== Set tasks ==
1. In the passage about the book Hooked, reproduce the text starting at "Nir Eyal is" and ending at "social media, etc.".
2. The passage about the book Hooked lists examples of common habits. Name every one.

Well, it’s not surprising that many tech companies try to make their products as engaging as possible. If you are an app developer, then your primary goal is to have people return to use your product repeatedly. The more time they spend using it, the more revenue you will generate.

This book Hooked is popular in the tech startup community because it promises to help us design apps that are more engaging, compelling and habit-forming. I think it also can help us learn some tricks of the big tech companies so we can avoid falling into distraction ourselves. Finally, at the end talks about the ethics of hooking users—in what situations is it ethical to use these ideas?

Who is Nir Eyal?

Nir Eyal is an author, speaker and investor. After finishing his MBA, he co-founded a tech company that placed ads into online social games on Facebook. His career has always been at the crossroads of business, technology and psychology.

Later he became a consultant in product design, working with many companies large and small. He helps them find ways to motivate their users to build positive habits around products. He’s also lectured in marketing at Stanford and other schools.

🧠 1. Why Create User Habits?: Developing user habits is crucial for product longevity and customer retention in the digital age

Habits are behaviors that we repeat over and over again without much thought. We all have countless habits because they help simplify our lives. Common habits include: brushing our teeth, making coffee in the morning, scrolling through social media, etc.

In the fantastic recent book Atomic Habits, the author James Clear explains that habits are basically mental shortcuts. For example, imagine that one day someone was stressed, so they had a cigarette and felt better. As a result, their mind learns smoking is a reliable solution for feeling stressed. So in the future they’re more likely to repeat this behavior as a shortcut to feel better. Learn more about the science of habits in our summary of Atomic Habits by James Clear.

== Information supplied ==
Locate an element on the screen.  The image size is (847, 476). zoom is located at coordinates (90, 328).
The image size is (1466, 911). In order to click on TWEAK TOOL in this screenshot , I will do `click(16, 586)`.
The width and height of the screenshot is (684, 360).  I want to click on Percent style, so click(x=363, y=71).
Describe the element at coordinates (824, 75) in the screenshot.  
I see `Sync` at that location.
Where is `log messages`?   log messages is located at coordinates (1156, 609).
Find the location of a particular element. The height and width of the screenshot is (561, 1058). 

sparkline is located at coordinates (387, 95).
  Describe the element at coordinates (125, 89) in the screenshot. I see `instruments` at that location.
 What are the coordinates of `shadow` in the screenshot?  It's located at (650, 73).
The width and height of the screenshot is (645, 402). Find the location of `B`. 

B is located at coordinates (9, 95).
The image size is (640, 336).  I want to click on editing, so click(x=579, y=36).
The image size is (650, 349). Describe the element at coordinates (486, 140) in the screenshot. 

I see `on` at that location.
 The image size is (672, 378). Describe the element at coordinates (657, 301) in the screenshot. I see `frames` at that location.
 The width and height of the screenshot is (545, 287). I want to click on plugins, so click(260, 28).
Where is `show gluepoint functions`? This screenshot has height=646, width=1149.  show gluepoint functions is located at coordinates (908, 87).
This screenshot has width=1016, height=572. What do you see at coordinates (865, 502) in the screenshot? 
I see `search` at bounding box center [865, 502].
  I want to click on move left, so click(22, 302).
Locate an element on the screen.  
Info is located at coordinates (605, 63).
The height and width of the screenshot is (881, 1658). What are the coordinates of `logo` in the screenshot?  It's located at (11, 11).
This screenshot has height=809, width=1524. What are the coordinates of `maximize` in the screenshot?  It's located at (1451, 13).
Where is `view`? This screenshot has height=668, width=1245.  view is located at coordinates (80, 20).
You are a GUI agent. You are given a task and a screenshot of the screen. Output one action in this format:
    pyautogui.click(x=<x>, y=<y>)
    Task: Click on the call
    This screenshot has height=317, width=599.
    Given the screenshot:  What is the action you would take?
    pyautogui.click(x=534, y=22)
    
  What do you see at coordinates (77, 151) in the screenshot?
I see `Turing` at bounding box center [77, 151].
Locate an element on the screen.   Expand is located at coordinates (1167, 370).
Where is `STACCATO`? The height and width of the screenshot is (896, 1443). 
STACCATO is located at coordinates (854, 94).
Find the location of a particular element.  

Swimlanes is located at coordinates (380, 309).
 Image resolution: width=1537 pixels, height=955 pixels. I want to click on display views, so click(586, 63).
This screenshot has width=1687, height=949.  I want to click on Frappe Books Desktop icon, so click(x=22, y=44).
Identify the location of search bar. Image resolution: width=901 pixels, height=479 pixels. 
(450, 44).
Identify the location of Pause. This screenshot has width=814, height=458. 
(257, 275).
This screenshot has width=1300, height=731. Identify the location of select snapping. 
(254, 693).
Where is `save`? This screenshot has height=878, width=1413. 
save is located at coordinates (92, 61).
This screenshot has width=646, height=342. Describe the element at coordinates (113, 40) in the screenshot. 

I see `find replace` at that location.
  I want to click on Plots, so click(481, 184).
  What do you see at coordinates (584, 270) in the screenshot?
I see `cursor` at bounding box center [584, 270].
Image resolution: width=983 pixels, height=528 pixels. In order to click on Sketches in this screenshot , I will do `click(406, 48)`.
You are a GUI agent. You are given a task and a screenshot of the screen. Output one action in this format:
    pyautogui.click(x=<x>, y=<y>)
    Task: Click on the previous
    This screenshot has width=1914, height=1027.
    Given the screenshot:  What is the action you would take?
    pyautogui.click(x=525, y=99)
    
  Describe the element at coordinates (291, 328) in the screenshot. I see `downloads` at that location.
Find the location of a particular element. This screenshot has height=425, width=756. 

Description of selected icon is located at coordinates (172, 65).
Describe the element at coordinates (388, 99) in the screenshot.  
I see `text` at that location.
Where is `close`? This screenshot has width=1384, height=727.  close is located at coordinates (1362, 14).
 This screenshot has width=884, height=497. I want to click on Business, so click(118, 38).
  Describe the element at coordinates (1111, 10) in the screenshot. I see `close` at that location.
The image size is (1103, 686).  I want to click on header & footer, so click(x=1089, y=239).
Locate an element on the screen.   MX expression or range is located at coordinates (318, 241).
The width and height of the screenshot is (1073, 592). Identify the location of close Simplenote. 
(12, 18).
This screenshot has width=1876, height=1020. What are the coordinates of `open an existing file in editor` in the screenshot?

== The solutions ==
1.
Nir Eyal is an author, speaker and investor. After finishing his MBA, he co-founded a tech company that placed ads into online social games on Facebook. His career has always been at the crossroads of business, technology and psychology.

Later he became a consultant in product design, working with many companies large and small. He helps them find ways to motivate their users to build positive habits around products. He’s also lectured in marketing at Stanford and other schools.

🧠 1. Why Create User Habits?: Developing user habits is crucial for product longevity and customer retention in the digital age

Habits are behaviors that we repeat over and over again without much thought. We all have countless habits because they help simplify our lives. Common habits include: brushing our teeth, making coffee in the morning, scrolling through social media, etc.

2.
- Brushing our teeth
- Making coffee in the morning
- Scrolling through social media